新発見 東かがわ市・さぬき市の歴史7 ~海女の墓石造物群の謎解き④ 石造物群と志度寺~
海女の墓石造物群にある2基の経塔が造立された12世紀は志度寺が「志度の道場」として文献に初めて登場する時期でした。この頃同時に「志度」の地名も初登場します。さぬき市志度は当時「志度荘」と呼ばれていました。そして12世紀後半に志度荘を治めていたのが慈円(じえん)でした。慈円は僧侶ですが、藤原北家の出身で、兄は摂政・関白の九条兼実です。そして、藤原北家の先祖は海女の息子に設定されている藤原房前です。つまり、『志度寺縁起』のストーリの成立の背景には、藤原北家の慈円が志度荘の経営に関わったことが強く影響していると考えられます。
慈円は天台宗のトップの地位である天台座主でした。このことと関わるのが志度寺に残されている天台宗の痕跡です。2基の経塔は天台宗の総本山である比叡山の横川の根本如法堂跡地から出土した銅塔に規模・性格が似ています。また、かつて志度寺の横にあった多和神社は山王八幡宮と呼ばれていましたが、これは天台宗の鎮守神である山王権現を連想させます。さらに江戸時代に書かれた「四国遍路日記」には志度寺はかつて天台宗であったことが記されています。

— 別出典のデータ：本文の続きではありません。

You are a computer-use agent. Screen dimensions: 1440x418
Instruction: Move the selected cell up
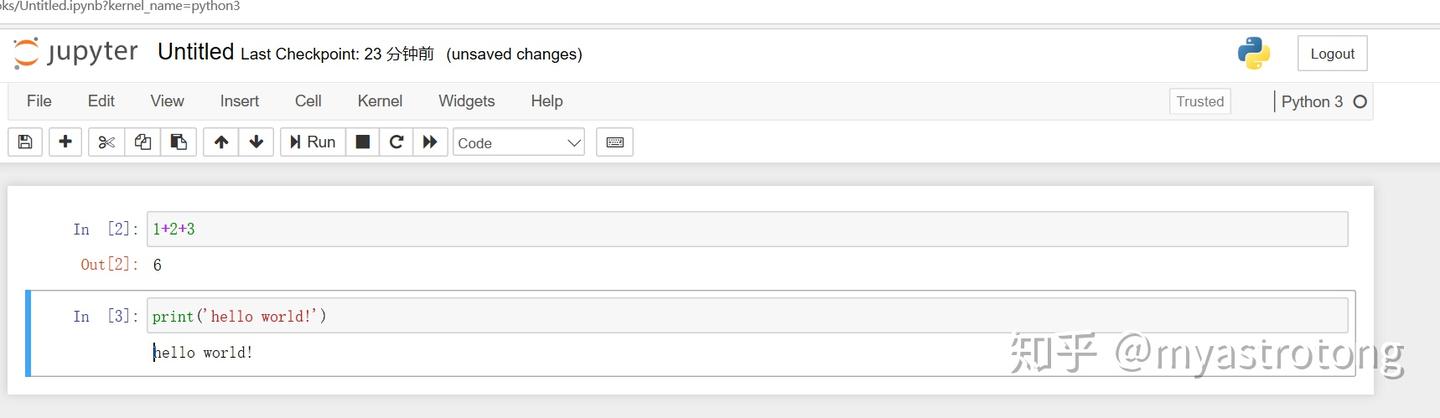click(221, 142)
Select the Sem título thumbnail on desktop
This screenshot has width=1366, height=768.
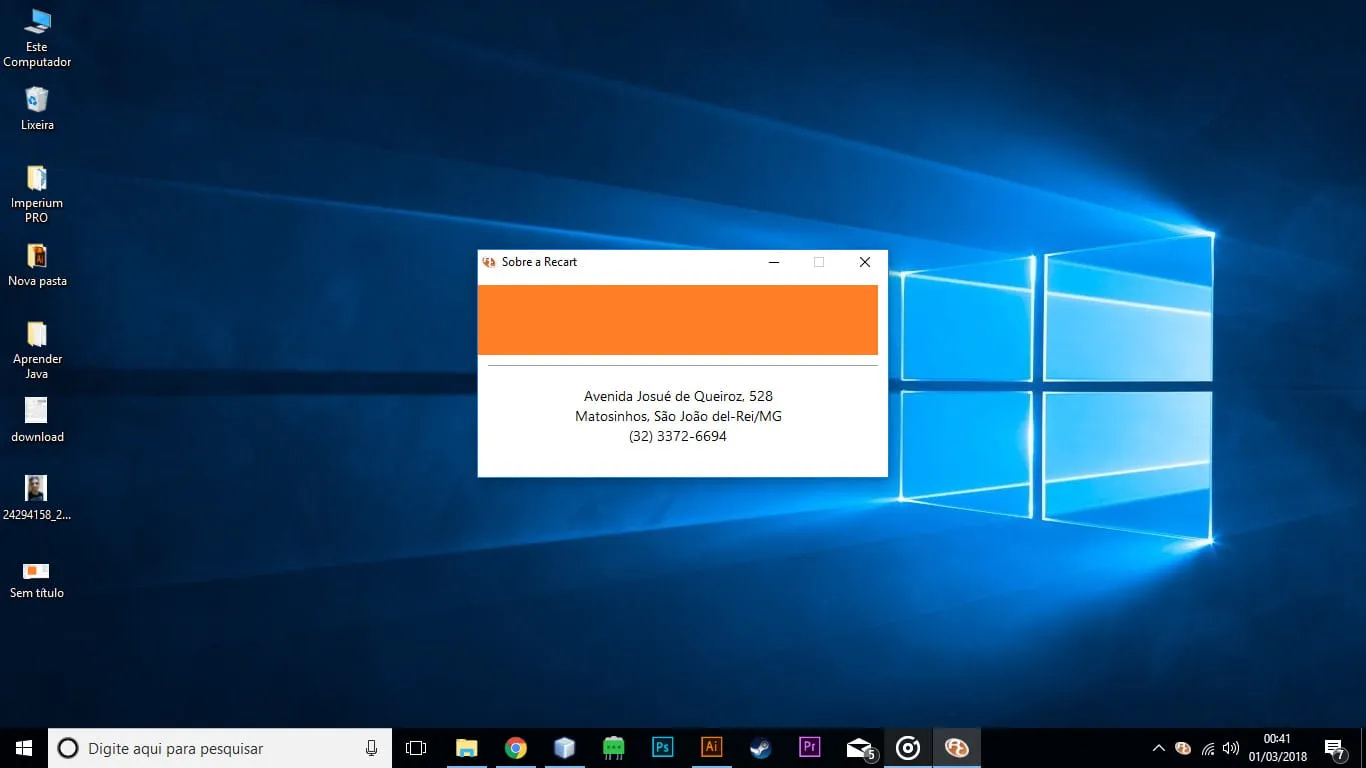click(x=37, y=570)
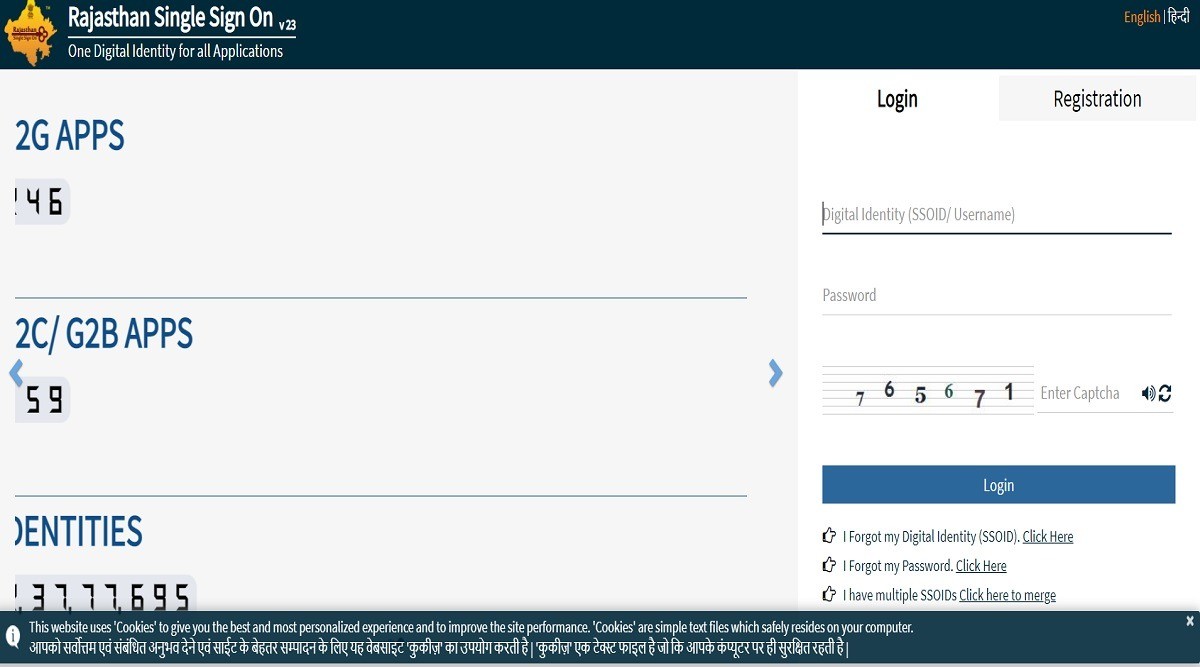
Task: Click Here to reset forgotten password
Action: [981, 566]
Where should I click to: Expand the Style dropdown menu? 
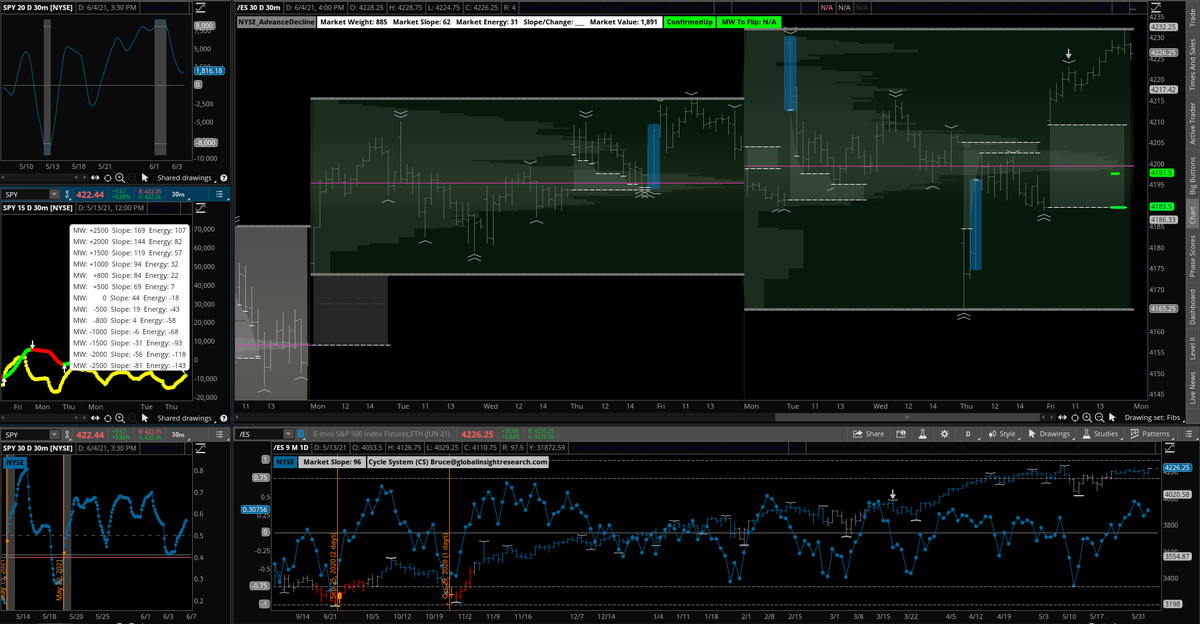tap(1006, 433)
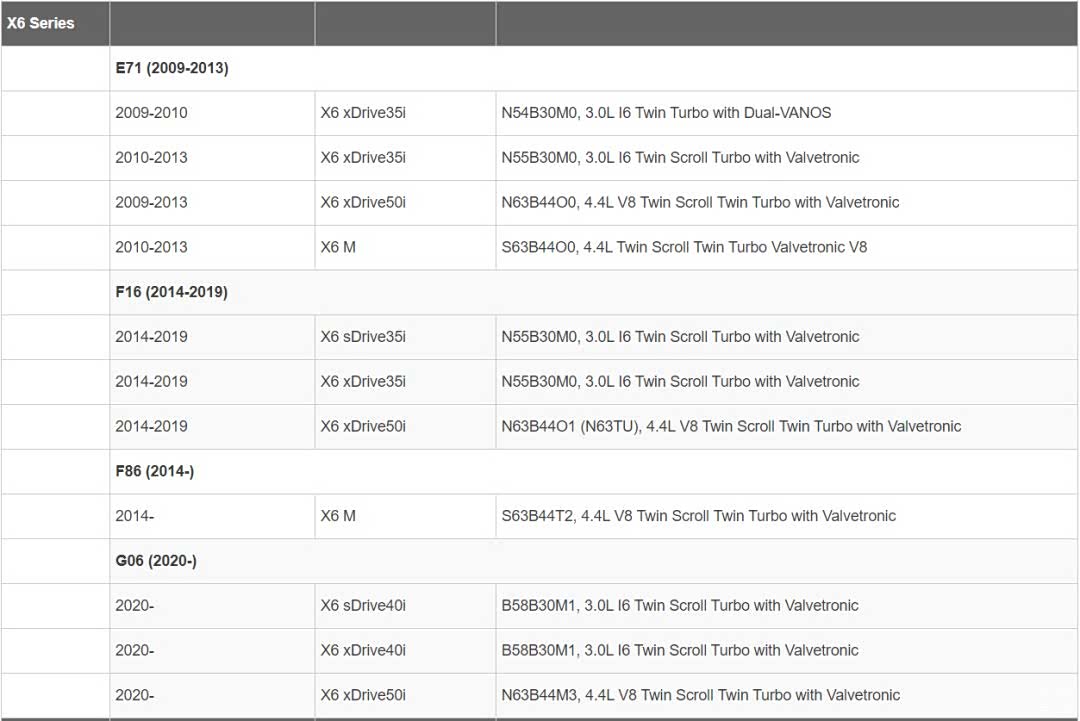
Task: Select the X6 sDrive40i model cell
Action: pos(363,605)
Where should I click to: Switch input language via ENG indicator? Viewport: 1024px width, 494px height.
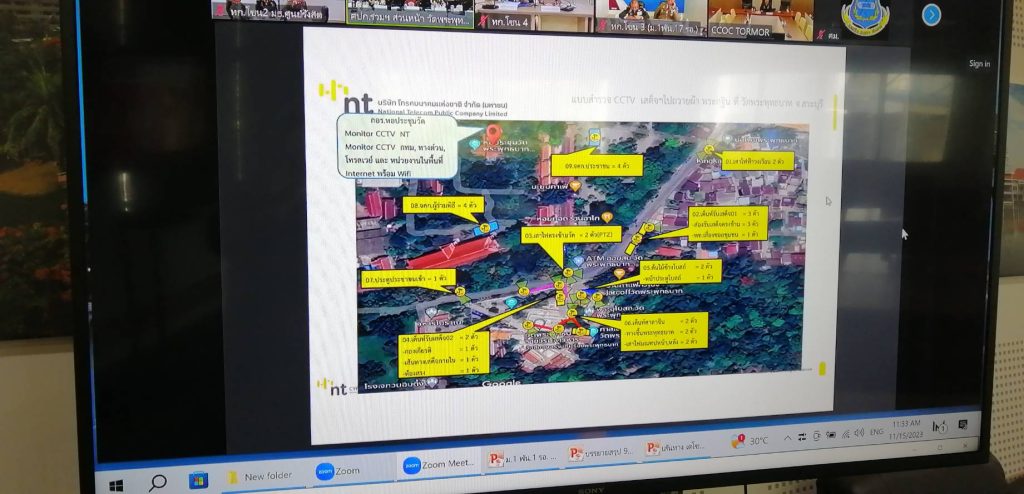(878, 431)
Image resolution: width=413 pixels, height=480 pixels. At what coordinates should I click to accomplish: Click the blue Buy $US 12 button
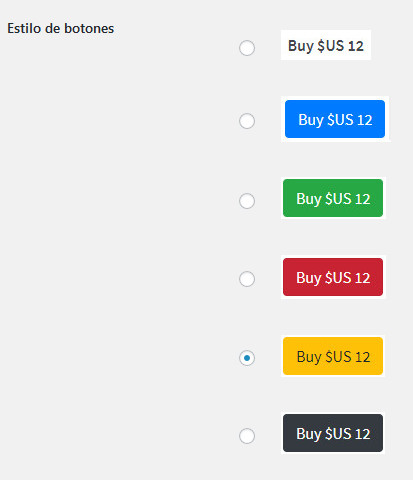pos(335,119)
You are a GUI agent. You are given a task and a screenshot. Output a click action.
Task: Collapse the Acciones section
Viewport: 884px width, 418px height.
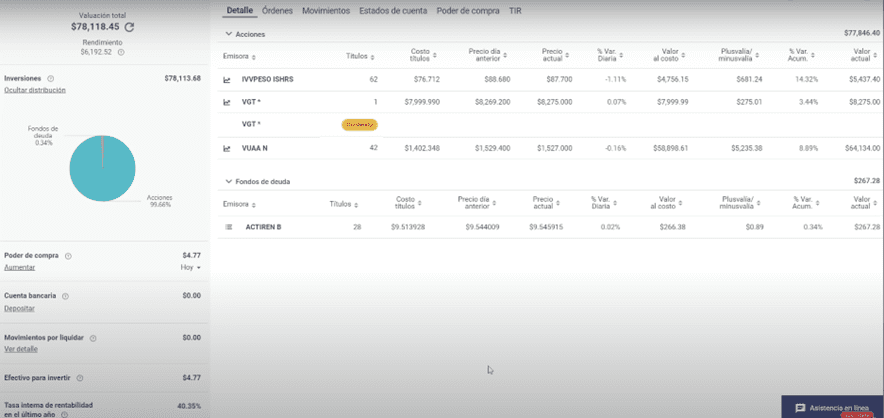click(227, 34)
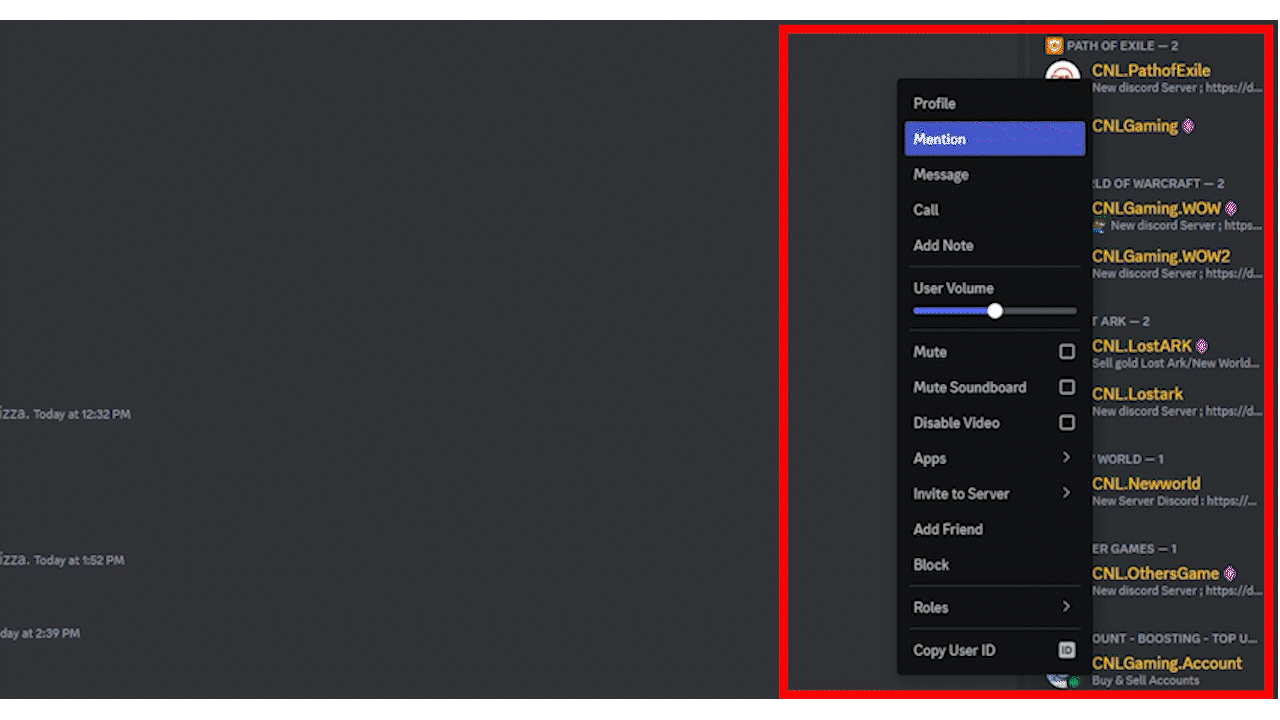Click the boost badge beside CNLGaming
Screen dimensions: 1280x720
point(1189,126)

このように海女の墓石造物群は志度寺の歴史を解明していく上で欠くことのできない重要な遺産といえます。志度寺は補陀落(ふだらく:観音菩薩の浄土)の入口と伝わっています。志度寺の立地している場所は海に面した東西に細長い砂の高まりである砂洲です。この砂洲に12世紀頃に広大な墓地が形成されました。そして墓地の北側の海のはるかかなたに補陀落が存在すると考えられるようになりました。この入口に成立したのが志度寺であり、墓地に連綿と造立され続けた供養塔が海女の墓石造物群でした。この墓地は現在も志度寺境内の北側に歴史を継続させています。